TASK PROMPT: In the listing below, change every "screenshot" to "screen capture" from the line containing "Image resolution: width=577" down to the end of the listing, and leave everything else unchanged. Give only those lines.

--- DATASET ---

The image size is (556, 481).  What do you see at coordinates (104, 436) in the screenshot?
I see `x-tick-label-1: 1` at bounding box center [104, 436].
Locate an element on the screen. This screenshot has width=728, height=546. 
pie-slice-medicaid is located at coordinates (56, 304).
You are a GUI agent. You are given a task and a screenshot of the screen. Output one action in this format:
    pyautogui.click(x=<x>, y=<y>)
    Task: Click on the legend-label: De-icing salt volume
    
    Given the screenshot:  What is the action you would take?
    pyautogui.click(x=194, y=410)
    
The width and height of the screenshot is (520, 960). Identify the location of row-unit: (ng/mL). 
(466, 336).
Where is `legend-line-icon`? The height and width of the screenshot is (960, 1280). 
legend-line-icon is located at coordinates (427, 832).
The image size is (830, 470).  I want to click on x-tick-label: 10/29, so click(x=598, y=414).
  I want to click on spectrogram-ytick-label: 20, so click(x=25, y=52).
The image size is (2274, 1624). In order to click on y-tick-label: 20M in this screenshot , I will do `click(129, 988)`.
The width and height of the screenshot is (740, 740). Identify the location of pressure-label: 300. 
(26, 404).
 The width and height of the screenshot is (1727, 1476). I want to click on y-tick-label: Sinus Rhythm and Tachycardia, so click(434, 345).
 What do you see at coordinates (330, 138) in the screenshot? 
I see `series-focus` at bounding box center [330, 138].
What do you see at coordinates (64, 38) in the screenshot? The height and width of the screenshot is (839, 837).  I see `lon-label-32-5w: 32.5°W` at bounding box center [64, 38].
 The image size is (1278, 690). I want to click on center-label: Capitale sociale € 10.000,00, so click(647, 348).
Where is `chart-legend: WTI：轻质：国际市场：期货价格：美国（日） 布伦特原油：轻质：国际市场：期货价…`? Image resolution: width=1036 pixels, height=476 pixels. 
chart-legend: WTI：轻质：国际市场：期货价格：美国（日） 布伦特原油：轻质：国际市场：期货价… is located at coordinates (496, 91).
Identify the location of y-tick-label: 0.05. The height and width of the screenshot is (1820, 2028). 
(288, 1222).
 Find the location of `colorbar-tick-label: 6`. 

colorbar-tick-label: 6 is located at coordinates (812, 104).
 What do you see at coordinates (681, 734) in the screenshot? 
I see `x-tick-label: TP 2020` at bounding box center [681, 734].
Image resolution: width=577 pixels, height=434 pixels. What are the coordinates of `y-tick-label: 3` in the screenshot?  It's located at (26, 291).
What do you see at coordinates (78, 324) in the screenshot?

---

OUTPUT OF THE TASK:
Image resolution: width=577 pixels, height=434 pixels. What are the coordinates of `y-tick-label: 3` in the screen capture?  It's located at (26, 291).
What do you see at coordinates (78, 324) in the screen capture?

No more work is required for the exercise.